Arbeitsauftrag
Gib die Zeilen unverändert wieder, beginnend mit der Zeile, die „Task: Click 刷新数据 to refresh data“ enthält, und endend mit der Zeile, die „point(121,795)“ enthält, beide eingeschlossen.

Zu bearbeitende Daten
-=-=-
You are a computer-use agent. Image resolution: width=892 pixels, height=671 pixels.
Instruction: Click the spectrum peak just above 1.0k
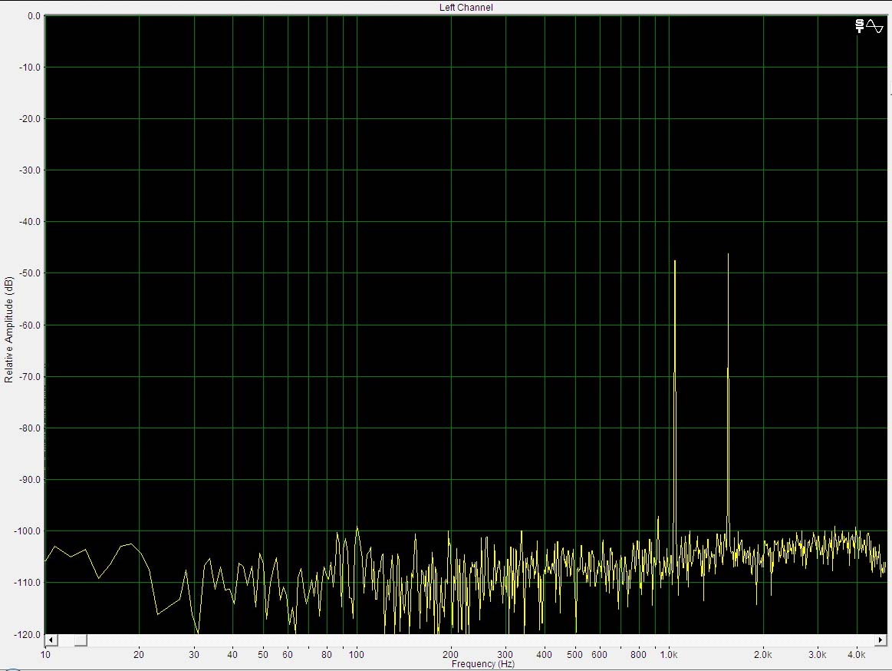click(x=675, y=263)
-=-=-
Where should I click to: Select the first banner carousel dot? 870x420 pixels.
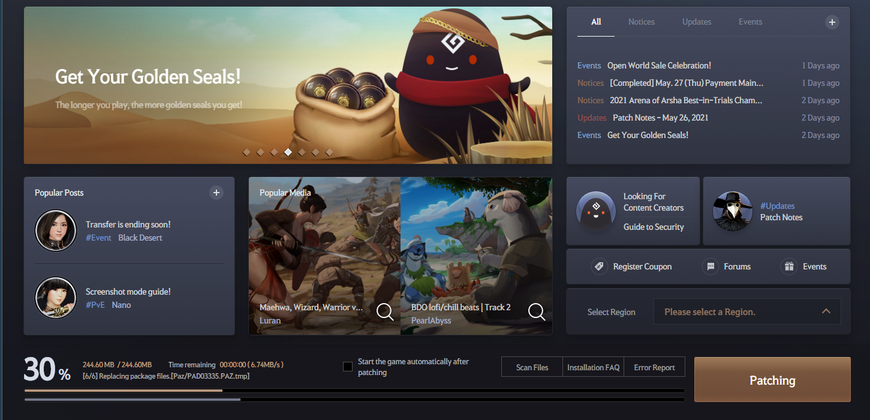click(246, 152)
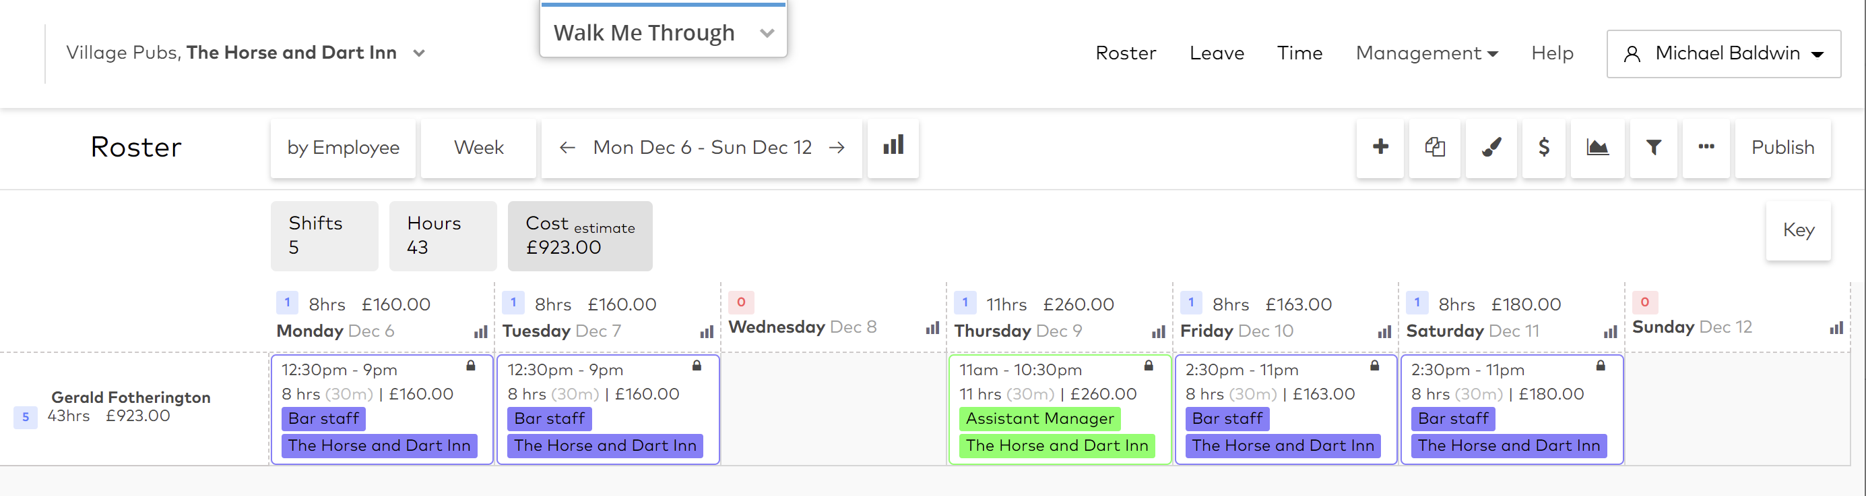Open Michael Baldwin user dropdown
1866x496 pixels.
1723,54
-=-=-
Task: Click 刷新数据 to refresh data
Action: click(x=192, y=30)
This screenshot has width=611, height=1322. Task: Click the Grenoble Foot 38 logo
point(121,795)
-=-=-
Lösung
Task: Click 刷新数据 to refresh data
Action: click(x=192, y=30)
This screenshot has width=611, height=1322. Task: Click the Grenoble Foot 38 logo
point(121,795)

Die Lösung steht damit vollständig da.